The future-dated deletions can be on a separate partition, which does not "belong" to any particular node (which, as I said, will makek this write cross nodes and be slower and probably asynchronous). Readers will need to read that partition too. There can be more than one of those partitions to allow high throughput. There is a problem that we have entries for the same row (creation and deletion) in two different CDC log partitions, but if we assume that expiration is a long time in the future this shouldn't be a problem because any reasonable client would see the creation first and just then the deletion.
Yes, I realize how ugly this sounds... For Alternator, I was really thinking of using a background process, not tricks of this type.
How would we know which node will be replica of this future-dated write @nyh?
The future-dated deletions can be on a separate partition, which does not "belong" to any particular node (which, as I said, will makek this write cross nodes and be slower and probably asynchronous). Readers will need to read that partition too. There can be more than one of those partitions to allow high throughput. There is a problem that we have entries for the same row (creation and deletion) in two different CDC log partitions, but if we assume that expiration is a long time in the future this shouldn't be a problem because any reasonable client would see the creation first and just then the deletion.
Yes, I realize how ugly this sounds... For Alternator, I was really thinking of using a background process, not tricks of this type.

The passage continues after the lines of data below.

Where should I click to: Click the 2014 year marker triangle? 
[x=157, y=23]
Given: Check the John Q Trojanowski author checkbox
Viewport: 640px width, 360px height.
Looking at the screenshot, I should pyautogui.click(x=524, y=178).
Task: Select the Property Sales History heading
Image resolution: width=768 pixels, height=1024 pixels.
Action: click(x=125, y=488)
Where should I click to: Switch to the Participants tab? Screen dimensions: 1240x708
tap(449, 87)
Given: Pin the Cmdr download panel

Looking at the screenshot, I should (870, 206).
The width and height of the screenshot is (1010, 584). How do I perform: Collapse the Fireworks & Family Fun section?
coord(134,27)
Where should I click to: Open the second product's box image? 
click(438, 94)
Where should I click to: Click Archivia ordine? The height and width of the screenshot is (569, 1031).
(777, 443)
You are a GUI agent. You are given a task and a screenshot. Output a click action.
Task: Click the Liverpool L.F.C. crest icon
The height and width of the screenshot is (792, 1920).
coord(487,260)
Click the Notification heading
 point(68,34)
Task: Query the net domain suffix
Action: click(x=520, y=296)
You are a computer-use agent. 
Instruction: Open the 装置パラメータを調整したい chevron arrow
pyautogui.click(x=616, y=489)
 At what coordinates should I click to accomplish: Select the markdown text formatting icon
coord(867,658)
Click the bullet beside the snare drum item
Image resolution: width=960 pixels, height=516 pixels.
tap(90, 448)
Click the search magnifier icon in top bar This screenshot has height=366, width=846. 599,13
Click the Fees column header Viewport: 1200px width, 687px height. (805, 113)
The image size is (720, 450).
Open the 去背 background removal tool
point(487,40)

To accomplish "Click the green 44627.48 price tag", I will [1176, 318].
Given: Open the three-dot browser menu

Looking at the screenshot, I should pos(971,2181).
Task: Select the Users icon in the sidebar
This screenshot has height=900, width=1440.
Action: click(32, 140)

Then let's make it a separate table and that way we wouldn't need to create special infrastructure ;).
You would still need to create/instruct user on how to retrieve it. Can't we store the future-deletes in a separate table, note the time for expected delivery, and have a per-shard reaper task that gets updated to wake up on first-timeout, query+delete expiry rows in this table within the current window and then write them to CDC proper?
On each CDC write to a node, if a TTL is set, we update the reaper timer to maybe wake up sooner, and rinse repeat.
Another possible implementation:
When compaction on one replica expires a TTLed cell, it can write to other replicas a command (similar to a coordinator write) which will cause it to be immediately tombstoned there - and also the appropriate writes to their CDC logs. A difficult question is how to do this reliably: If we want QUORUM reads from the CDC log to work, we need the compaction to insist that QUORUM replicas receive the delete (including this replica) - but it's not clear what we can do if we can't achieve this QUORUM.
UPDATE: There's a problem that might require us to delay expiration and do frequent repairs: The problem is that if a user rewrites existing data with new - later - expiration time, it is possible for one of the replicas to miss the update and still think the old (earlier) expiration time is in place. It will then expire the item too soon, and write the wrong expiration event to its own CDC log - and even if the other nodes will not agree repairing the CDC log will eventually spread the wrong event. This might mean that when we decide to expire an item we need to do a QUORUM read - not just a QUORUM write - to make sure the expiration is valid. Another option is to always delay expiration by at least GC grace seconds (the repair frequency) after the original expiration time. This is the same thing we do today to tombstones.
may I ask if this is planned and/or will be added with a particular release?
We're thinking about some potential solutions but it's not on the roadmap yet.
Most helpful comment
We cannot write arbitrarily far into the future because we don't know what CDC generation is going to be operating at that time.